Last year we aimed to innovate hand-in-hand with the regulators. This year it was more hand-in-hand with clients

The service provided by BNP Paribas has improved, particularly in the past year or two, the private banker adds, and this has been reflected in a higher quality of marketing and documentation for clients. "We felt sometimes in the past that Theam was more a provider for institutions, but now they have understood that distribution is a very important area of development," he says.

While assiduous client service has clearly won the bank recognition, BNP Paribas has also demonstrated its ability to come up with attractive new products, such as its iStoxx Europe Centenary Select 30 Index. The index, designed for non-capital-guaranteed products, comprises companies founded at least 100 years ago, which have proven resilient in multiple economic cycles. The first distribution deal took place in July 2015, and the product appears to have set a precedent, with similar ideas emerging from other providers.

One French private bank liked the centenary index for its simplicity and the speed with which it was able to get the products out to its clients - less than a month after the distribution agreement was struck.

"There's a good story behind it, and BNP Paribas is very dynamic, very active in proposing ideas. When you ask for a product, they respond very quickly," says the private bank's structured products specialist.

The French arm of UK insurer Legal & General (L&G), which has sought mainly simple products such as autocallables this year, gives similarly positive feedback. Eric Rosenthal, head of sales at L&G France, says BNP Paribas is the most attentive of the issuers the firm works with.

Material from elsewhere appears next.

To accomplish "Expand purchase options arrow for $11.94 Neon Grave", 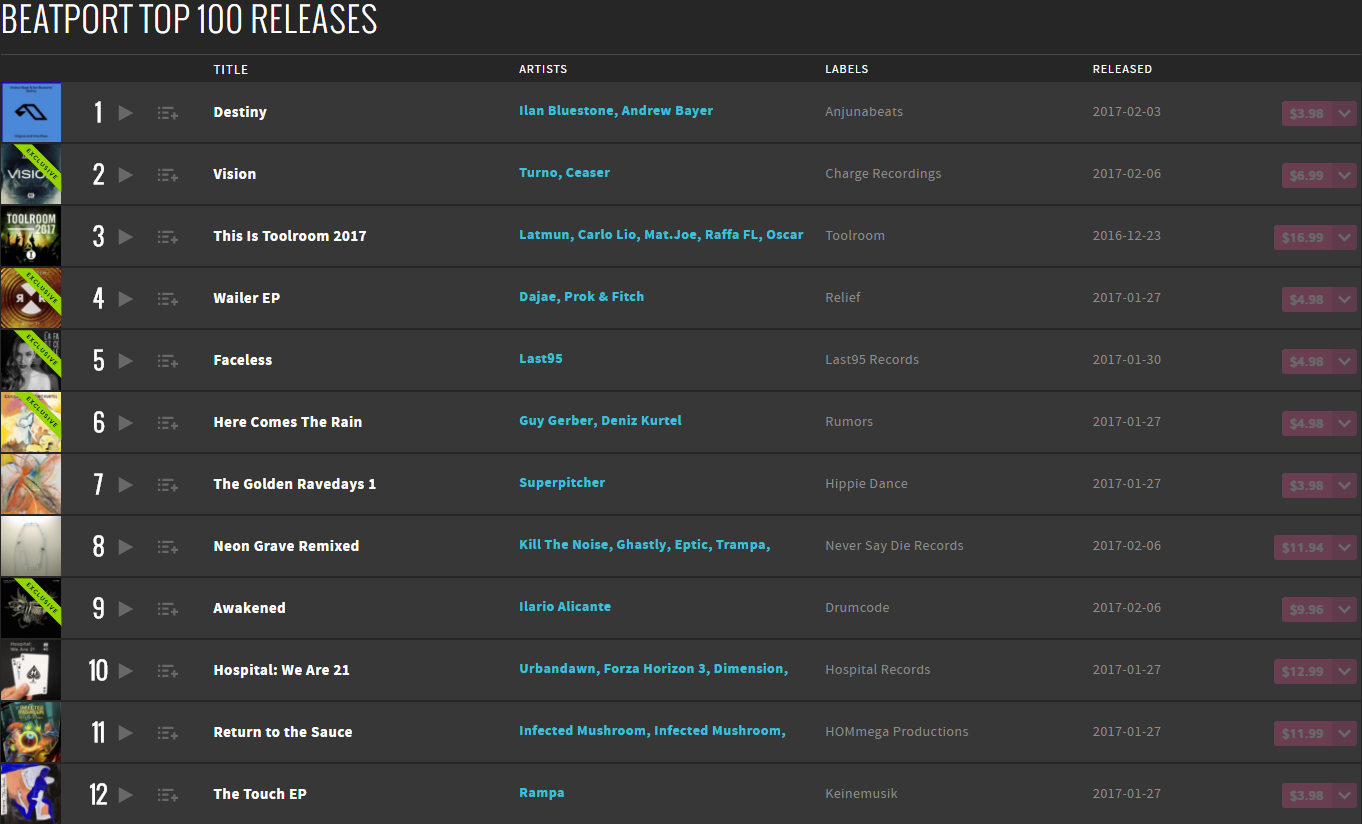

"The follow-up is very important, and they are always there, not just at the time of issue," says Rosenthal, adding that the bank is surprisingly nimble for such a large operation, and offers good pricing.

Behind the glowing client references, BNP Paribas boasts strong performance and sales volumes. The Guru strategy - which was launched five years ago and uses a systematic, fundamental stock selection process - posted another stellar year in the 12 months to September 2015, both in terms of inflows and performance. Its objective framework picks the most profitable stocks with the best prospects at the lowest valuation, rather than taking a market capitalisation approach.

Across the Guru range, BNP Paribas raised $1.6 billion in new cash worldwide between January and September 2015, some $250 million of which came from French clients. This came alongside a return of 12.48% in the 12 months to September 2015, against 4.03% for its benchmark, the Stoxx 600 Europe Total Return index.

Finally, the World Bank-backed Green Growth Bonds, underwritten and distributed by BNP Paribas and linked to its Ethical Equity Index, have been a big success, raising more than $500 million globally since August 2014. For the World Bank, partnering with BNP Paribas has enabled it to reach a huge number of investors it would otherwise not have been able to tap. The French bank's sophisticated marketing effort, which includes a website dedicated to the bonds, has clearly paid dividends.